In 2016, William Loveland College, an educational non-profit institution offering an online MBA program, had applied for reaccreditation with Distance Education Accrediting Commission (DEAC). The U.S. Department of Education has authorized DEAC to accredit institutions like the College that offer distance or online post-secondary degree programs. In February 2017, in the course of the College’s effort to obtain reaccreditation, DEAC issued a letter advising the College of concerns about the College’s ability to meet DEAC’s accreditation standards and ordering the College to show cause why its accreditation should not be withdrawn.
Rather than continue its efforts to obtain reaccreditation and follow the procedures set out in the show-cause letter for addressing DEAC’s concerns, the College filed a lawsuit against DEAC. The College alleged that DEAC had denied the College due process and also asserted claims under D.C. law for breach of contract, defamation, tortious interference with prospective business, and negligence. The district court granted a motion to dismiss all the College’s claims. William Loveland Coll. v. Distance Educ. Accreditation Comm’n, 347 F. Supp. 3d 1, 25 (D.D.C. 2018). The College now appeals.

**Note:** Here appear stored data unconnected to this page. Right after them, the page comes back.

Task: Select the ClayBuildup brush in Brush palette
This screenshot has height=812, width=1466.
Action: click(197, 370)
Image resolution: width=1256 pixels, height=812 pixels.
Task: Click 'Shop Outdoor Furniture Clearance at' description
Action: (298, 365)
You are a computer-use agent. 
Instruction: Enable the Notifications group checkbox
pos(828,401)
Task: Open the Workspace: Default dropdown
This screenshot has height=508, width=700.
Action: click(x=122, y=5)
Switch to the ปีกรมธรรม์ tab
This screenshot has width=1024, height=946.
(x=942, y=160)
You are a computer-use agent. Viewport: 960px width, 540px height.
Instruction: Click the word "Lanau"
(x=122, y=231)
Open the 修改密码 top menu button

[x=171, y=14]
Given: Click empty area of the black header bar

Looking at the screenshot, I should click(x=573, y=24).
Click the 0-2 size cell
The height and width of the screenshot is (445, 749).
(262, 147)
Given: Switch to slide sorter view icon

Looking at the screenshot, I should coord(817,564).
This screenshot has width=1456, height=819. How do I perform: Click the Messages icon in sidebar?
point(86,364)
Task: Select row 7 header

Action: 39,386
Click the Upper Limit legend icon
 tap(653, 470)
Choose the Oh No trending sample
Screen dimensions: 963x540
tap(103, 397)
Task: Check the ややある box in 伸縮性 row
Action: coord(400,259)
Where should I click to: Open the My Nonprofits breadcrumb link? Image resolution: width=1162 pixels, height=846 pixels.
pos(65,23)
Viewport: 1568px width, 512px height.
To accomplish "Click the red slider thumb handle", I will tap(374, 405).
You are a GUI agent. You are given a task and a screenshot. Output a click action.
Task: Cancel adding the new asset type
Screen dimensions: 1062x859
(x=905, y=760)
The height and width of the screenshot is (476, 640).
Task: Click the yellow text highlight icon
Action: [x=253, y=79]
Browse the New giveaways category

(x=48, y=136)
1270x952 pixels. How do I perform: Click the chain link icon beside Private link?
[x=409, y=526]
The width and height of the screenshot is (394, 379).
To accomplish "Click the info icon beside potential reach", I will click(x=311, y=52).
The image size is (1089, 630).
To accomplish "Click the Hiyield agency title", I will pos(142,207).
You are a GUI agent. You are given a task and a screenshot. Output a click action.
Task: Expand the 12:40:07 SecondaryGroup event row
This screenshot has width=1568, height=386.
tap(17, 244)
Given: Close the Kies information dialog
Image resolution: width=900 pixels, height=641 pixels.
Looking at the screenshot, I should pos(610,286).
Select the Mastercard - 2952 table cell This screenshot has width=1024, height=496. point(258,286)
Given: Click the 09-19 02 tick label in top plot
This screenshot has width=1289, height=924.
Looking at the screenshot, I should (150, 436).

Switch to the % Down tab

We first consider the College’s claim that DEAC denied the College due process. The district court construed the College’s due process claim as alleging breach of a “common law duty on the part of ‘quasi-public’ private professional organizations or accreditation associations to employ fair procedures when making decisions affecting their members.” Id. at 12 n.11 (citing Prof’l Massage Training Ctr., Inc. v. Accreditation All. of Career Schs. & Colls., 781 F.3d 161, 169 (4th Cir. 2015)). The district court then applied principles of federal administrative law in resolving the claim. The court ruled against the College on the ground that the College had failed to exhaust administrative processes available to it, namely, the available DEAC processes for addressing the concerns raised in the show-cause letter and for obtaining a final decision on its application for reaccreditation. See id. at 14–16. The court further held that the College had failed to allege facts showing that exhaustion would have been futile under the circumstances. See id. at 16–17.
On appeal, the College accepts the applicability of principles of federal administrative law to its due process claim, including the general obligation to exhaust administrative remedies—i.e., the procedures made available by DEAC. We therefore need not address the threshold question of whether principles of federal administrative law do, in fact, apply to common law “due process” claims against accreditation agencies, such that exhaustion of administrative remedies is required as a prudential matter. The College contends only that exhaustion of those remedies would have been futile in this case and that its failure to exhaust therefore should be excused. The sole issue before us thus is whether the district court abused its discretion by rejecting the College’s assertion that exhaustion of administrative remedies would have been futile. See Avocados Plus Inc. v. Veneman, 370 F.3d 1243, 1250–51 (D.C. Cir. 2004); Koch v. White, 744 F.3d 162, 164–65 (D.C. Cir. 2014).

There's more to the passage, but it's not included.